The Flyers Rights group and all of those passengers weary of the cabin crunch had a dramatic win this week when a court ruled that the FAA should regulate the size of airline seats, citing the safety implications of evacuating crowded planes.
But, before you cheer, there are both practical and regulatory reasons you will not see regulations granting passengers more room on planes.
Here are three good reasons why:
1. The basis of the judgement, that this is a health and safety issue and that aircraft evacuation is complicated by more crowded seating, is inaccurate.
I say this not only because I’ve worked on seats and safety, but because I’ve carefully researched this topic over many years. In fact, in 2014, I published a story on the Runway Girl Network, based on research I had carried out. I had discovered a report which claimed there were safety implications and recommended new standards for pitch and a 19.6 width minimum. I thought I was on to something.
Except, I kept researching what had happened with that report. Why hadn’t regulators acted based on the findings if, indeed, there was a greater risk of delays during an evacuation? I got my answer not just from regulators but from other experts in cabin safety who said the opposite. As I wrote in a detailed article for Aircraft Interiors International, evacuation tests have shown that crowded cabins may actually intensify a sense of urgency which ensures that more people get out sooner.
2. Should regulators go against their own findings and regulate based on this ruling, it would lead to a watershed replacement which is untenable for the airline industry.
Regulations mean something. They require compliance. If the FAA were required to reconsider its position, based on the premise that there is a safety issue, all seats would eventually need to comply. Airlines might be granted an extended timeline for compliance. That timeline might be extended for years. But compliance would represent a significant change-out of seats already in service which would cost billions.
That said, if regulators come back with the evidence they’ve already provided for the Aircraft Interiors Article International that I reference above, then there is no health and safety basis for the judgement. The research found that there is no validity to claims of increased risks of Deep Vein Thrombosis either. Therefore, despite the judge’s ruling, the most likely outcome is that regulators will gather all the information they have already presented and say that they have reviewed the matter and find no reason to regulate airline seating.

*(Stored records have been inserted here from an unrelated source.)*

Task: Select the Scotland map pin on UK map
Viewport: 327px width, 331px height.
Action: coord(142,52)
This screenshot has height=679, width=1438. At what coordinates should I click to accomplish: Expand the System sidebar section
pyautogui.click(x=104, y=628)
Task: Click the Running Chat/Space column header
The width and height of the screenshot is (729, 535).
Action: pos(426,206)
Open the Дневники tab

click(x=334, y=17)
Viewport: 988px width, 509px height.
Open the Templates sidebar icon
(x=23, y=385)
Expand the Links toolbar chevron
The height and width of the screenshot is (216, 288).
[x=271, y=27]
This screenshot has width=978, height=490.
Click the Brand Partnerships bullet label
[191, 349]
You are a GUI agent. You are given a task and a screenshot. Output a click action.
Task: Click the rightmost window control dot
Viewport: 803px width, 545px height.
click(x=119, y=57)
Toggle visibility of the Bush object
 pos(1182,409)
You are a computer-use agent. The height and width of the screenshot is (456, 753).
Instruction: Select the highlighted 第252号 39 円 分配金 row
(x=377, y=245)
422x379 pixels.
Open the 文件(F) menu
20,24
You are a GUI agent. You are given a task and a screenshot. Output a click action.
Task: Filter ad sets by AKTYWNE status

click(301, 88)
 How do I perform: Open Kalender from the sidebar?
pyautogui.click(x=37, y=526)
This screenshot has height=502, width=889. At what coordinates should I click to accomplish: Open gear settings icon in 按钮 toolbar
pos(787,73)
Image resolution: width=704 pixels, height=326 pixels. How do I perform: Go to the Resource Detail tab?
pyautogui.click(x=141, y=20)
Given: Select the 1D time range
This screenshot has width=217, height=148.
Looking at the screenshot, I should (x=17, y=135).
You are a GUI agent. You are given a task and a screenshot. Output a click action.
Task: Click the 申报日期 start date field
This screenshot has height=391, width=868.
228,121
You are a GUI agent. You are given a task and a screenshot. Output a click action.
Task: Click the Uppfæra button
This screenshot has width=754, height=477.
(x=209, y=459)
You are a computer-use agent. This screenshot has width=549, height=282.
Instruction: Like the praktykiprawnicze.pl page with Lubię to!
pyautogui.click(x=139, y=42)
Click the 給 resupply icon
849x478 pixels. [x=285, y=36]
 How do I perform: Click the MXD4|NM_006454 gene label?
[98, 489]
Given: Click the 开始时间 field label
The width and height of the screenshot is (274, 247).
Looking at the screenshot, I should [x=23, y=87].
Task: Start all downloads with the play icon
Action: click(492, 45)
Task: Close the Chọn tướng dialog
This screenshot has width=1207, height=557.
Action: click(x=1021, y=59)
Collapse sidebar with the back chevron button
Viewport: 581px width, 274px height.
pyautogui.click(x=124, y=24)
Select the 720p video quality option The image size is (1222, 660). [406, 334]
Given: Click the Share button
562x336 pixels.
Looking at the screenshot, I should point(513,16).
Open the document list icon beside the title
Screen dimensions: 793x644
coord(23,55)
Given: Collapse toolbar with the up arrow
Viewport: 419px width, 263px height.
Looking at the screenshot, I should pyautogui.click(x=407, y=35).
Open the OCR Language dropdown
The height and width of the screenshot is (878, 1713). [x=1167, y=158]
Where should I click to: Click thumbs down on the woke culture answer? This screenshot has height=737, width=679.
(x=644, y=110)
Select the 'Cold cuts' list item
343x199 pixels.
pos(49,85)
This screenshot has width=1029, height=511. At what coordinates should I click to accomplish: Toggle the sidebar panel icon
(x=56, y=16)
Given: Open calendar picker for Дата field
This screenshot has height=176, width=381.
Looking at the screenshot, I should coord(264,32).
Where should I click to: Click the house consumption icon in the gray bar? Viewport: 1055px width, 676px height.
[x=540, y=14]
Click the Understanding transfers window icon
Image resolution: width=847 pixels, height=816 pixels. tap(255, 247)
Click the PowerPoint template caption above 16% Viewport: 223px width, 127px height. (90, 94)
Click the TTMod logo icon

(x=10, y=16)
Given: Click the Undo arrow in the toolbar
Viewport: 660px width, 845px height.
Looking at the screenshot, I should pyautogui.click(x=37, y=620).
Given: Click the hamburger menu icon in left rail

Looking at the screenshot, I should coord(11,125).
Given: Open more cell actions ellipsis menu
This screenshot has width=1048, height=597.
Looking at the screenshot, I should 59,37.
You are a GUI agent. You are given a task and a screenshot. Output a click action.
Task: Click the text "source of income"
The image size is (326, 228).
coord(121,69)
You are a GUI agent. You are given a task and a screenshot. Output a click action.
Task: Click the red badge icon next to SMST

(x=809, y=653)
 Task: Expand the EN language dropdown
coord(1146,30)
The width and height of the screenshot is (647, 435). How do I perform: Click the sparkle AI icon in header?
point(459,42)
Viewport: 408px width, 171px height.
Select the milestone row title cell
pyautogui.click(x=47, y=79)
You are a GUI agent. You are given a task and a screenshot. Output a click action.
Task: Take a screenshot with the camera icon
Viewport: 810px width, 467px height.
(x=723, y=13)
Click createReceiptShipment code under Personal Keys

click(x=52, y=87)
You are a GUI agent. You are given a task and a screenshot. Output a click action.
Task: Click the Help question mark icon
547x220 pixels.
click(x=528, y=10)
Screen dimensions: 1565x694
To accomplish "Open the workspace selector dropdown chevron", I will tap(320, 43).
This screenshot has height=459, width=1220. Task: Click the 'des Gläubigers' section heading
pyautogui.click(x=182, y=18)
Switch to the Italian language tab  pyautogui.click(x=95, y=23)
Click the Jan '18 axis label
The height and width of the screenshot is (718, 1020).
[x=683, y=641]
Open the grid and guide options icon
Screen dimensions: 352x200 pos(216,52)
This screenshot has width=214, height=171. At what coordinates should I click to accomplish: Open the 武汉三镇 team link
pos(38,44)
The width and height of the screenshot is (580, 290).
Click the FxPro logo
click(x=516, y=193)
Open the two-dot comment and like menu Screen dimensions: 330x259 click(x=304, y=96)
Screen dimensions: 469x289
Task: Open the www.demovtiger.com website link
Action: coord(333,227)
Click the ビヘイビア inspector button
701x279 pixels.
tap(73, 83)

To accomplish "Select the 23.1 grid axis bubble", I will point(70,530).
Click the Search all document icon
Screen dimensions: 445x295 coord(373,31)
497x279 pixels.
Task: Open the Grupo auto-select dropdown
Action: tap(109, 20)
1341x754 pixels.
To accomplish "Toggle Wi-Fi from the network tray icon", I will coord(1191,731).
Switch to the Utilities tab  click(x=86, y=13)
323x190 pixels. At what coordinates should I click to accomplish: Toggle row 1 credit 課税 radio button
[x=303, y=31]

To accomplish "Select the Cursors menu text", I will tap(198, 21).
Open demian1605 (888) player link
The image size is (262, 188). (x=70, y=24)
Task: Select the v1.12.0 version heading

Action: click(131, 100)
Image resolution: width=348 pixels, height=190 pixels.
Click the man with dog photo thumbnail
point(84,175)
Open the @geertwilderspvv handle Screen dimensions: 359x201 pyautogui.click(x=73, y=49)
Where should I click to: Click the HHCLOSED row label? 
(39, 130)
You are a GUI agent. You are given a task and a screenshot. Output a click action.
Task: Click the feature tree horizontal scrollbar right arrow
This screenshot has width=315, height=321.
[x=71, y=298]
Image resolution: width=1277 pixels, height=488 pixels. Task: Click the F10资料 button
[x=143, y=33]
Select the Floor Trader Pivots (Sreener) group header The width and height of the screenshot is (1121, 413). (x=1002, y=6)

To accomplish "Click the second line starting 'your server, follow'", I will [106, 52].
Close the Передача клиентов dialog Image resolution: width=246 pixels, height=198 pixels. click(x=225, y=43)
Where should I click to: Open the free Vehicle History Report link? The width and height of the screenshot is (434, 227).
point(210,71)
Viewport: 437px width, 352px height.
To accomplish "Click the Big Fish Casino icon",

3. Don’t forget Trump’s Executive Order on Regulatory Reform.
I raised questions about the implications of this EO on the day it was published earlier this year. In a climate focused on eliminating regulation, it is difficult to imagine that the FAA would add any new rules on such shaky ground as this judgment. I’m more concerned about the fate of existing regulations drafted on sound premises, based on the results of accidents.
Don’t stop complaining!
That there is no practical basis for regulating seat dimensions, and that doing so would cause an unholy mess of seat re-design and costs, should not discourage passengers from complaining about the current state of the cabin.
Indeed, American’s recent reversal on a 29″ pitch for its new 737s shows that raising a fuss means something. Of course, it was a minor win and getting an extra inch will not make a significant improvement. Likewise, one could argue, regulating seats that are 18″ wide as a minimum will not make a significant difference to seat comfort. Most passengers are simply taller and wider than a reasonable passenger seat layout could accommodate.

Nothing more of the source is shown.